**What you have to do**
Each line below from the "Image resolution: width=358" line through the "Viewport: 620px width, 462px height." line, those two included, must be restated word for word; the pictures must not be.

**Records to use**
Start of Block

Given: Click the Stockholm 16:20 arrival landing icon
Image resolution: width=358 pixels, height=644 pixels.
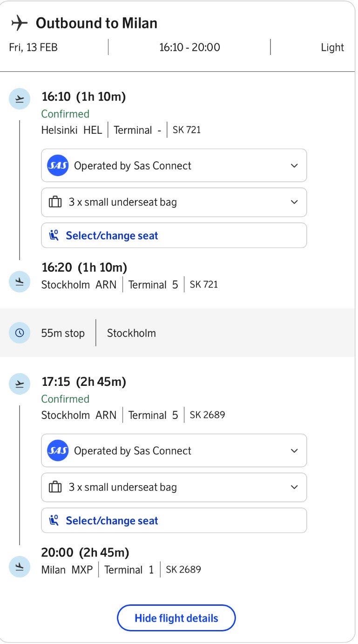Looking at the screenshot, I should click(x=20, y=281).
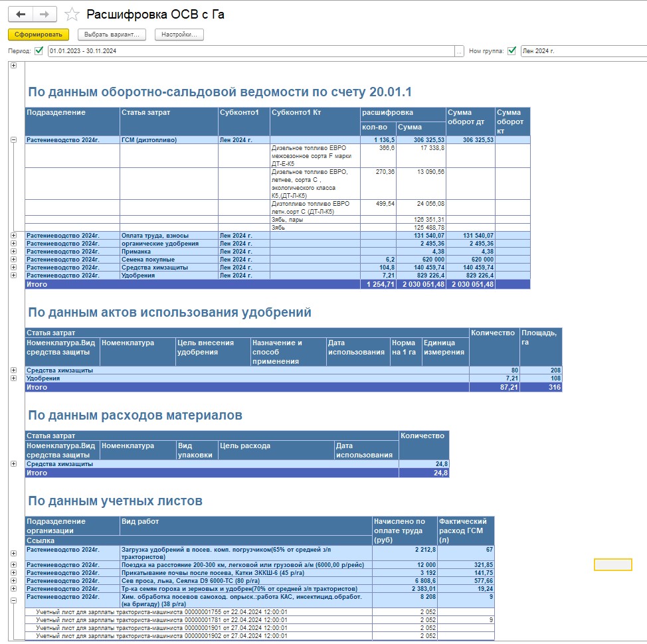Viewport: 647px width, 644px height.
Task: Click the back navigation arrow
Action: click(x=21, y=14)
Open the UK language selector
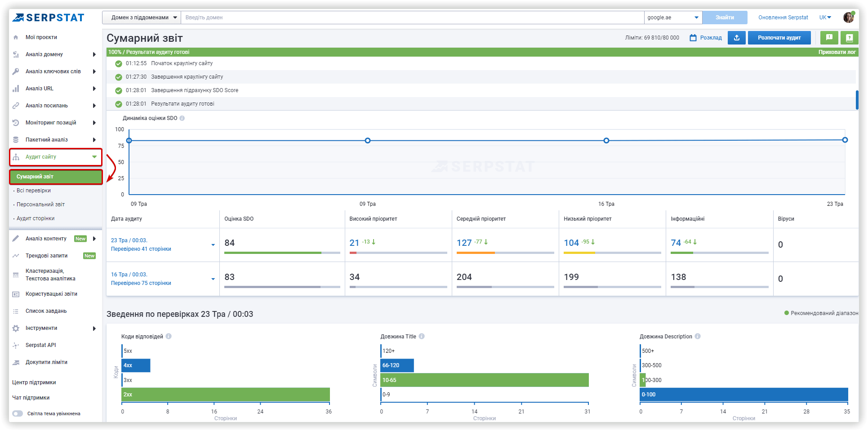Viewport: 868px width, 431px height. click(825, 18)
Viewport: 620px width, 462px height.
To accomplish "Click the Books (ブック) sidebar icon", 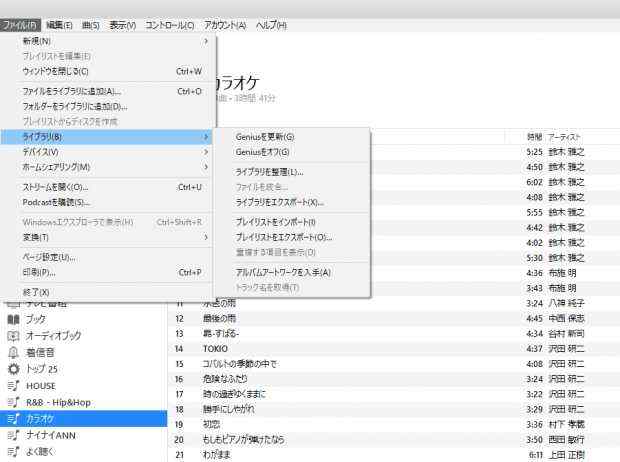I will coord(13,319).
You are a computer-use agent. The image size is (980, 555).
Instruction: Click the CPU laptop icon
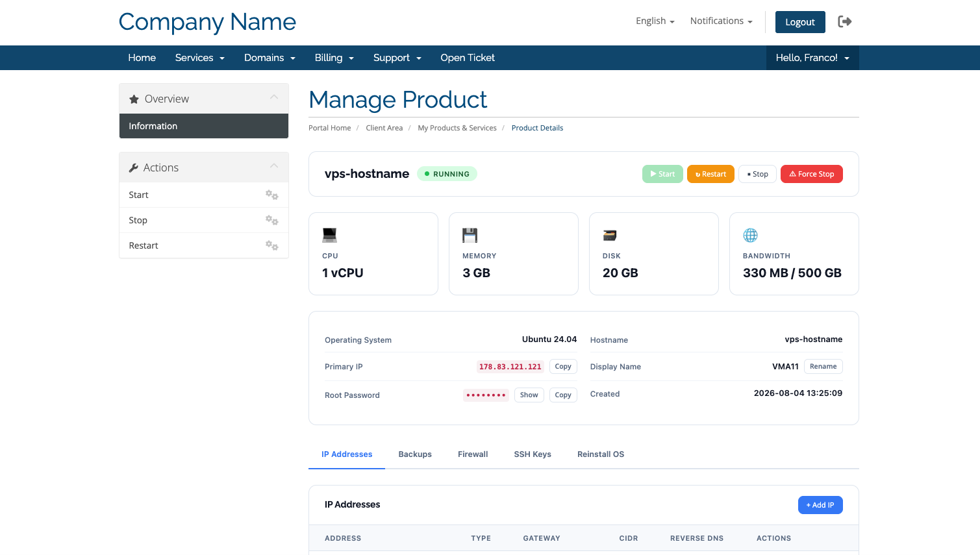330,235
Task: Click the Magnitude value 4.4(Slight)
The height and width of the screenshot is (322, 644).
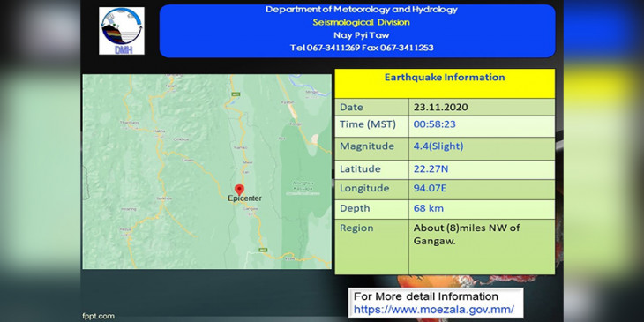Action: click(438, 146)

End of Block

**Result for this task**
Image resolution: width=358 pixels, height=644 pixels.
Looking at the screenshot, I should click(x=20, y=281).
Viewport: 647px width, 644px height.
Task: Click the back navigation arrow
Action: click(x=21, y=14)
Open the UK language selector
Viewport: 868px width, 431px height. click(825, 18)
Viewport: 620px width, 462px height.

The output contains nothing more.